Phremde Phedern: Ein Lob auf Giacomo Meyerbeer!

Berlin hat etwas wiedergutzumachen an diesem Komponisten – aber vor allem hat es die Chance, den großen Meyerbeer ausgiebig zu genießen! Anlässlich des am Sonntag beginnenden Giacomo-Meyerbeer-Vorfrühlings an der Deutschen Oper Berlin schreibt der Musikwissenschaftler Thomas Kliche hier als Gastautor über seinen Herzblut-Künstler.

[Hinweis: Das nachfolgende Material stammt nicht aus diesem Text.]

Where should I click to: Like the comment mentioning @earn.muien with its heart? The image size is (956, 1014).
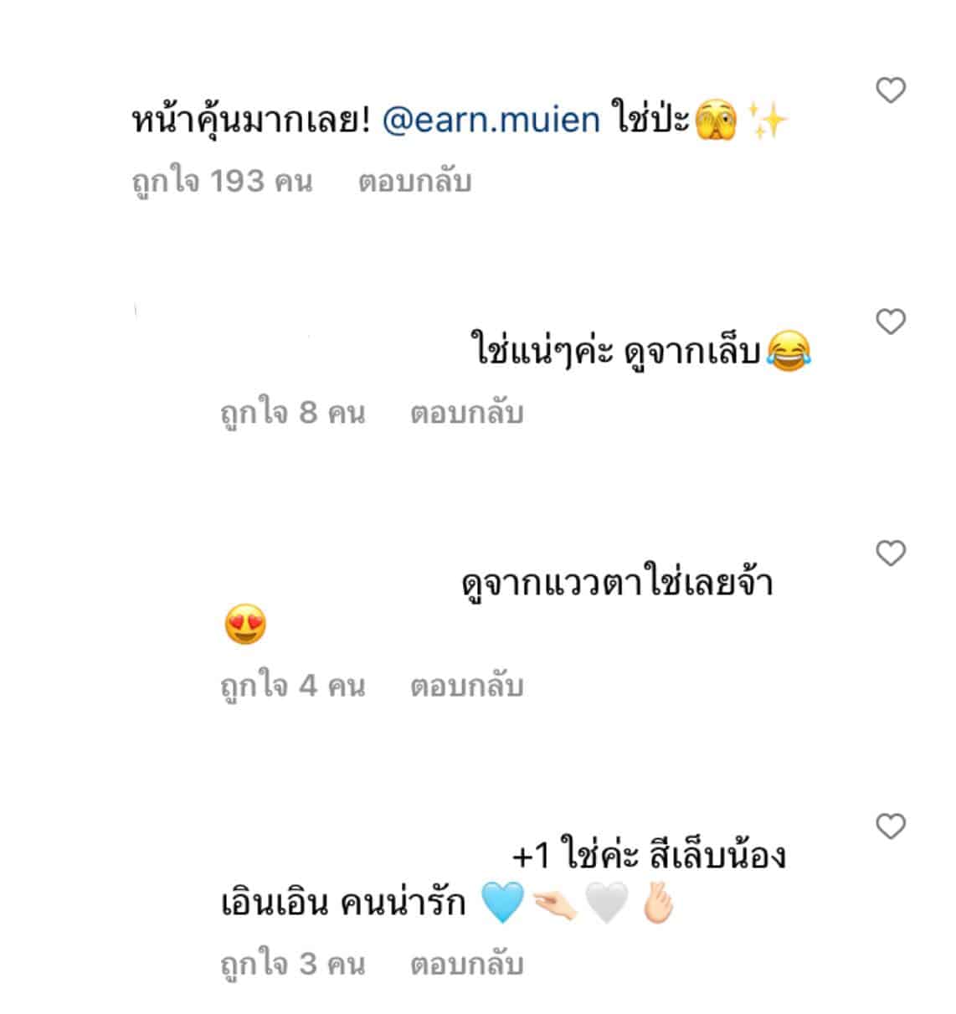(x=890, y=90)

Berliner Suchbild mit jungem Meyerbeer

Hört, hört Meyerbeer! Erfreulicherweise hat in den letzten Jahre das Interesse an Meyerbeer spürbar zugenommen, was längst überfällig war. Auch wenn das Verhältnis Berlins zu Meyerbeer insgesamt als schwierig zu bezeichnen ist, hat sich Berlin bis heute nicht wirklich mit Meyerbeer versöhnt. Es fehlt immer noch ein Denkmal für ihn, er wurde verunglimpft, als Epigone Rossinis degradiert, und die antijüdische Front, besonders in Deutschland, attackierte ihn massiv und löste bei ihm schwere psychosomatische Krisen aus. Meyerbeer blieb trotz aller Anfeindungen ein Weltbürger und Kosmopolit, ein loyaler und patriotischer Preuße, war innerlich ein Freigeist und verkehrte gerne mit demokratisch und liberal eingestellten Persönlichkeiten, wie zum Beispiel Ferdinand Lassalle oder der Frauenrechtlerin Fanny Lewald. 

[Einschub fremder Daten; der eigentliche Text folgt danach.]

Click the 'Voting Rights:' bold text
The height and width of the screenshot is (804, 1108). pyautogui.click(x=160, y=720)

Giacomo Meyerbeer war der erfolgreichste und einflussreichste Opernkomponist des 19. Jahrhunderts. Allein der 1831 in Paris uraufgeführte Robert le diable erlebte in der französischen Hauptstadt bis 1900 etwa 1000 Aufführungen, ein bis heute beispielloser Erfolg. Meyerbeer gilt als der Meister der Grand Opera, der fünfaktigen opulenten Ausstattungsoper historischen Zuschnitts. Der immense Erfolg des Robert katapultierte Meyerbeer an die Spitze der europäischen wie internationalen Oper. Das „unsittliche“ Libretto wurde zum Gegenstand heftiger Angriffe, und Felix Mendelssohn Bartholdy war von dem unzüchtigen Ballett der Nonnen so angewidert, dass er beschloss, fortan nur noch Kirchenmusik komponieren zu wollen. Am 29. Februar 1836, Rossinis Geburtstag, wurden Les Huguenots mit den Schreckenszenarien der Bartholomäusnacht (vom 23. auf den 24. August 1572) in Paris zur Uraufführung gebracht: eine Oper über die verheerenden Pogrome der Katholiken gegen die französischen Protestanten, bei denen mehrere Tausend Menschen einem ungezügelten Religionshass zum Opfer fielen. Die Opernhäuser in der ganzen Welt rissen sich um die Aufführungsrechte, von Shanghai über Rotterdam bis nach New York.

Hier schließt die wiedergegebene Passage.